I've a C++ autoconf managed project that I'm adapting to compile on FreeBSD hosts. The original system was Linux so I made one AM_CONDITIONAL to distinguish the host I'm building and separate the code into system specific files.
configure.ac
AC_CANONICAL_HOST AM_CONDITIONAL([IS_FREEBSD],false) case $host in *free*) AC_DEFINE([IS_FREEBSD],[1],[FreeBSD Host]) AM_CONDITIONAL([IS_FREEBSD],true) BP_ADD_LDFLAG([-L/usr/local/lib]) ;; esac
Makefile.am
lib_LTLIBRARIES=mylib.la mylib_la_SOURCES=a.cpp \ b.cpp if IS_FREEBSD mylib_la_SOURCES+=freebsd/c.cpp else mylib_la_SOURCES+=linux/c.cpp endif
When I run automake it fails with this kind of message:
Makefile.am: object `c.lo' created by `linux/c.cpp' and `freebsd/c.cpp'
Any ideas on how to configure automake to respect this conditional even in the Makefile.in build proccess?
I this works if the files have diferent names, but it's c++ code and I'm trying to keep the filenames the same as the class name.
Thanks in advance!
automake is a tool used for automatically generating Makefile.in files compliant with the set GNU Coding Standards. autoconf is required for the use of automake. automake manual can either be read on-line or downloaded in the PDF format. More formats are also offered for download or on-line reading.
The purpose of autoconf is to collect information from your system to populate the Makefile.in template, which is created using automake .

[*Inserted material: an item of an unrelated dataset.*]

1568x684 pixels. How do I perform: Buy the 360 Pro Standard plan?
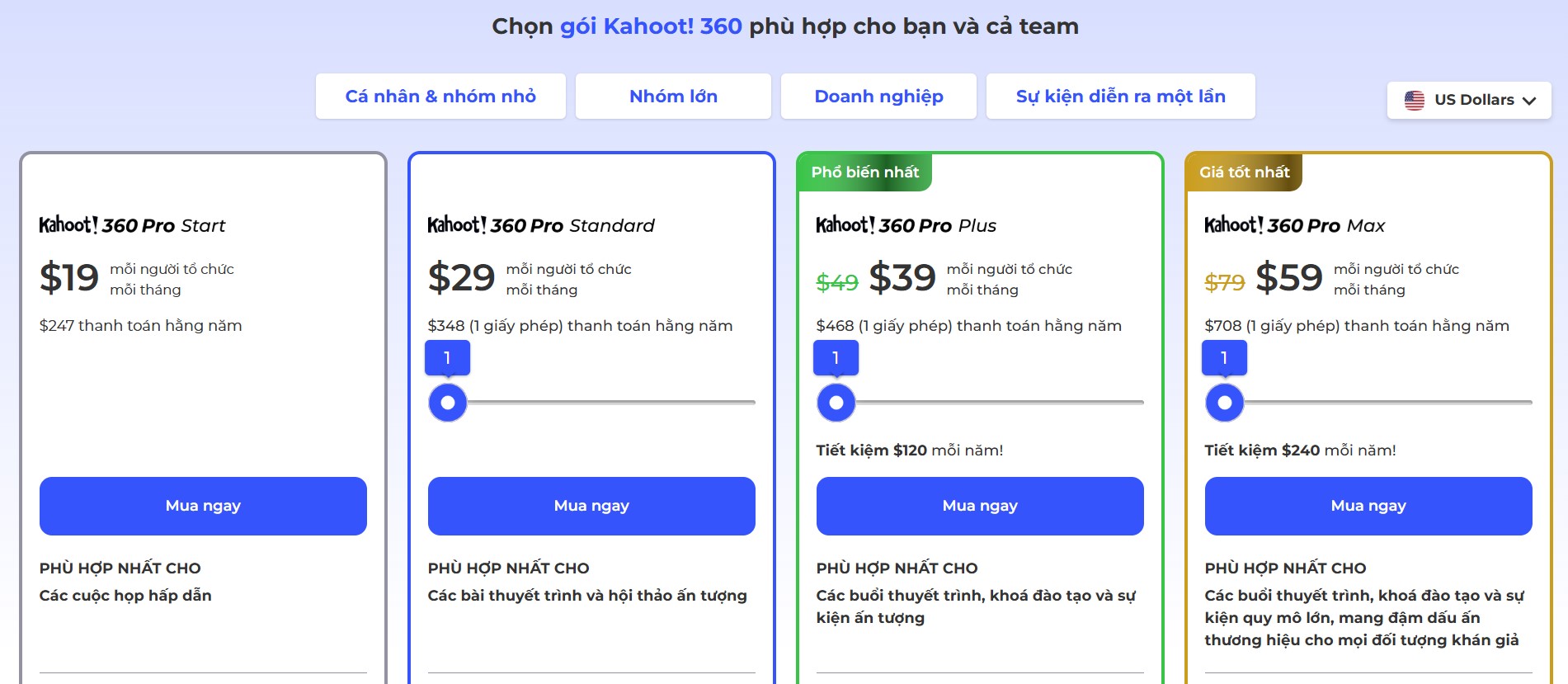point(591,506)
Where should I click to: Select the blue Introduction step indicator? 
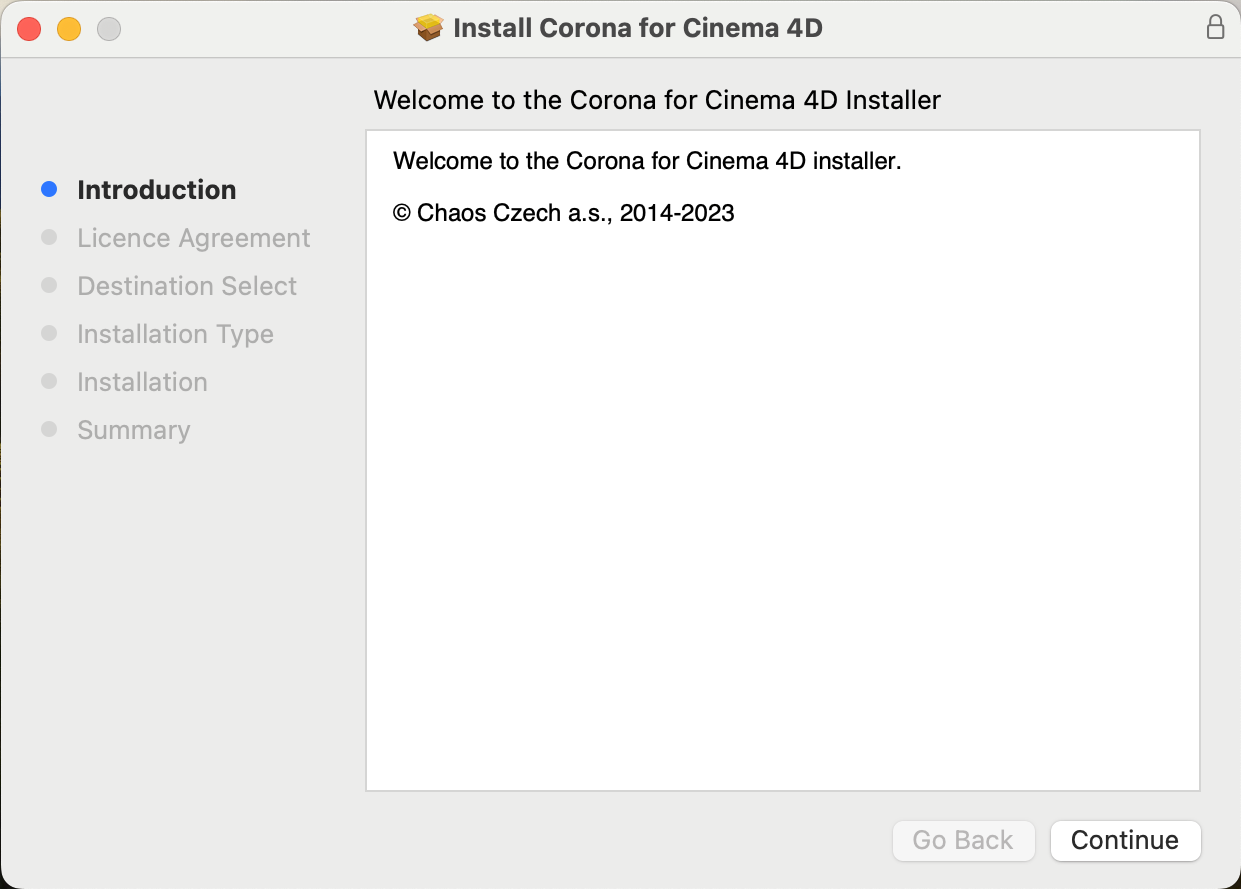click(49, 189)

To create a configure script with Autoconf, you need to write an Autoconf input file configure.ac (or configure.in ) and run autoconf on it. If you write your own feature tests to supplement those that come with Autoconf, you might also write files called aclocal. m4 and acsite.

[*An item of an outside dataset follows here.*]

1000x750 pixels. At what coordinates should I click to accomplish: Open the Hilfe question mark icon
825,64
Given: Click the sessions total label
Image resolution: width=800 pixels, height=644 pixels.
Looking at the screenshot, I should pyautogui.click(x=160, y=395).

You could request for the objects to be built in their respective subdirectories with
AUTOMAKE_OPTIONS = subdir-objects
Another option, besides subdir-objects, is to give each sub-project some custom per-project build flags. When you do this, automake changes its *.o naming rules to prepend the target name onto the module name. For example, this:
mylib_la_CXXFLAGS=$(AM_CXXFLAGS)
mylib_la_SOURCES=a.cpp b.cpp
will result in the output files mylib_la-a.o and mylib_la-b.o, rather than a.o and b.o. Thus you can have two different projects with the same output directory that each have, say, a b.cpp file, and not have their outputs conflict.
Notice that I did this by setting the project-specific CXXFLAGS to the values automake was already going to use, AM_CXXFLAGS. Automake isn't smart enough to detect this trick and use the shorter *.o names. If it happens that you do need per-project build options, you can of course do that instead of this hack.

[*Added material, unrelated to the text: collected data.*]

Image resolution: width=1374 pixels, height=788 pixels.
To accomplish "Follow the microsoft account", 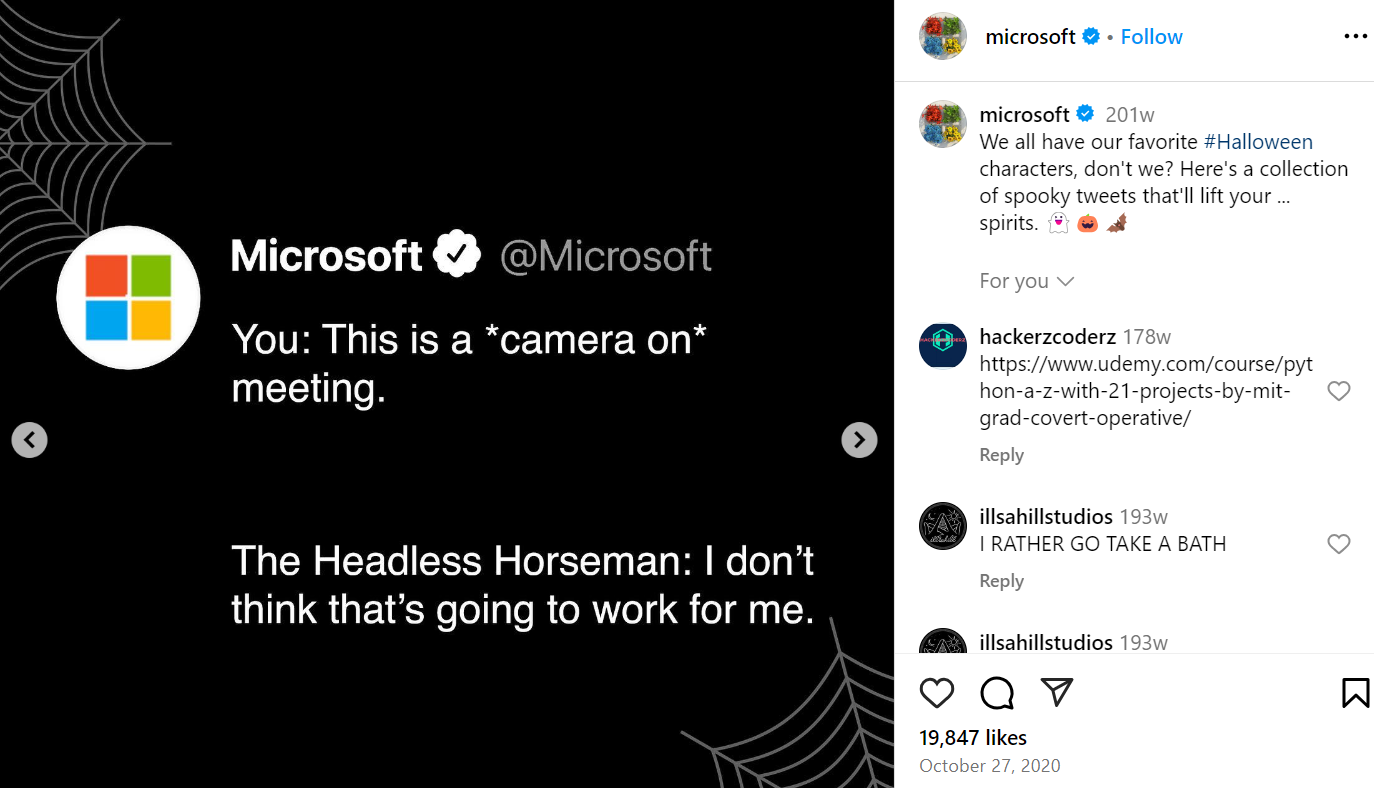I will pyautogui.click(x=1151, y=37).
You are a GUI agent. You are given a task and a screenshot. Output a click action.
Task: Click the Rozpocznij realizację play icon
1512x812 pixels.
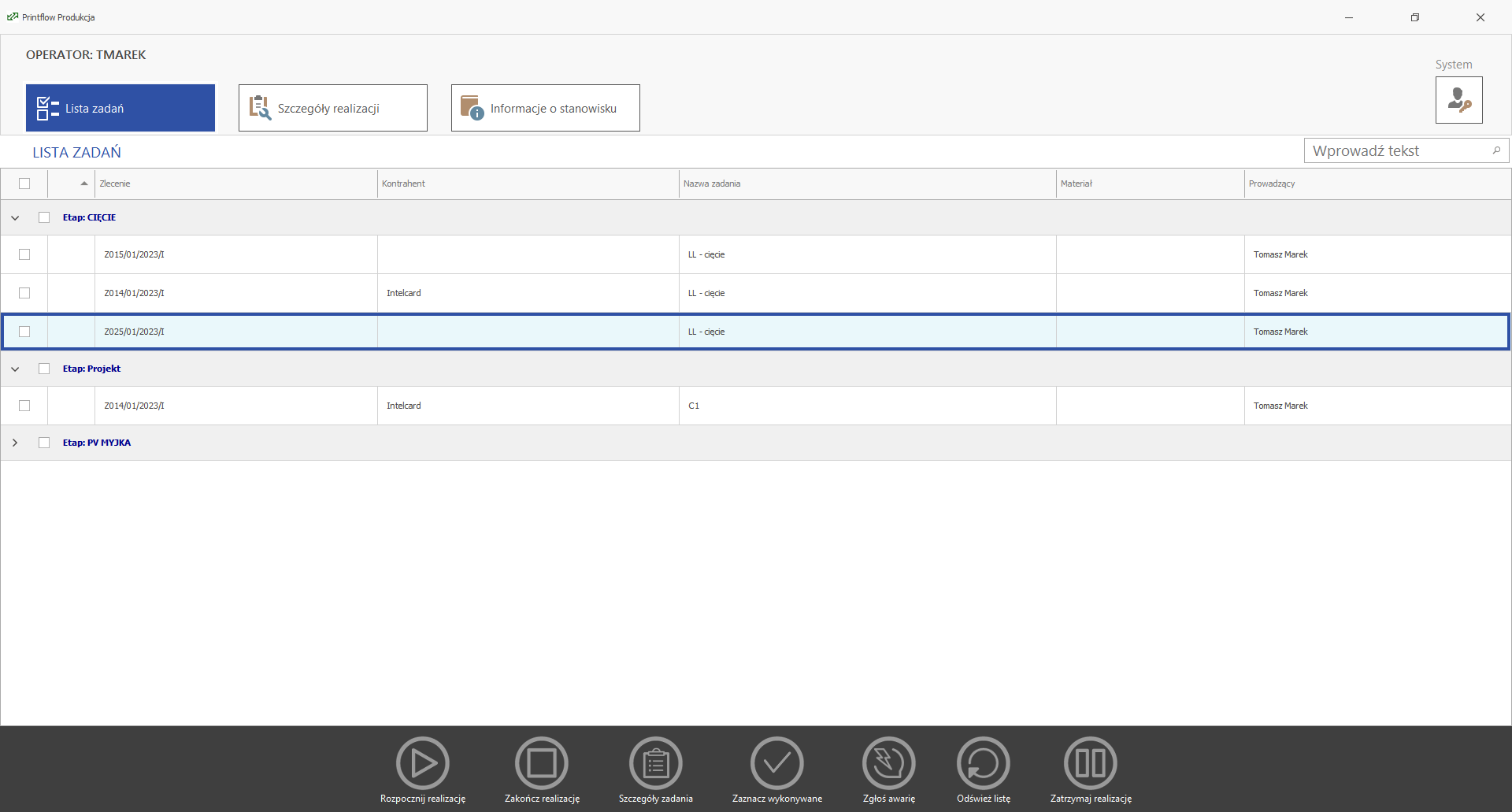click(423, 762)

There's a whole list of automake variables that, when set on a per-executable basis, give this same effect. So for instance, maybe one sub-project needs special link flags already, so you give it something like:
mylib_la_LDFLAGS=-lfoo
This will give you the prefixed *.o files just as the AM_CXXFLAGS trick did, only now you are "legitimately" using this feature, instead of tricking automake into doing it.
By the way, it's bad autoconf style to change how your program builds based solely on the OS it's being built for. Good autoconf style is to check only for specific platform features, not whole platforms, because platforms change. FreeBSD might be a certain way today, but maybe in the next release it will copy a feature from Linux that would erase the need for you to build your program two different ways. Or, maybe the feature you're using today is deprecated, and will be dropped in the next version.
There's forty years of portable Unix programming wisdom in the autotools, grasshopper. The "maybes" I've given above have happened in the past, and will certainly do so again. Testing individual features is the nimblest way to cope with constantly changing platforms.
You can get unexpected bonuses from this approach, too. For instance, maybe your program needs two nonportable features to do its work. Say that on FreeBSD, these are the A and B features, and on Linux, they're the X and Y features; A and X are similar mechanisms but with different interfaces, and the same for B and Y. It could be that feature A comes from the original BSDs, and is in Solaris because it has BSD roots from SunOS in the 80's, and Solaris also has feature Y from it's System V based redesign in the early 90's. By testing for these features, your program could run on Solaris, too, because it has the features your program needs, just not in the same combination as on FreeBSD and Linux.